* EXERCISE DETAILS
Please carry on the thread about the Dutch detailing forum, picking up right after its last post.

* TEXT BLOCK
※

# Dutch Detailing Forum



## Slewey

I don't know if there are any dutchies around here, but I'll give it a try.


Everything about detailing; washing, prepping, cleaning, polishing, sanding, all brands & all products.
Hope that it will become like this forum one day


----------



## cossiemen

Very good idea mate, just joined your board.


----------



## brianfocus

Yep, I found you in the Netherlands. I'm sure there are more people around here from Holland. :thumb:


----------



## FiveCX-5

Be sure of that !

grtz Marcel


----------



## saunders120+

i know i aint dutch but that site looks awesome quality mate


----------



## Slewey

bit late, but thanks 

We have a great example here at DW!


----------



## Black Widow

You are doing a great job Slewey. Very nice forum :thumb:


----------



## geert dr

Hey Slewey,

keep up the good work !! :thumb: :wave:


----------



## DannyL

*hits the on switch of the compressor for some dust removal

Hello


----------



## HalfordsShopper

hello guys, slightly off topic, but do you know when the tulips come out?  A few friends want to ride over on our motorbikes to see them this spring, but we are not sure of the best time to do it.

※

* DATASET EXTRACT
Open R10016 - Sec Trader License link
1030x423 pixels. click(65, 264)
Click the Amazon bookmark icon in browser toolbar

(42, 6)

※

* RESULT FOR THIS TASK
----------



## HalfordsShopper

grr @ you dutch people. Whats up? want to keep all the tulips for yourselves of something? Grr.!


----------



## southwest10

Why grrrr.....grrrr to yo self...


----------



## DannyL

He means greetings 

The tulips are normally growing from april till june.


----------



## HalfordsShopper

wow - they look sweet. I can't wait to see a field full of them. (thanks for the pm)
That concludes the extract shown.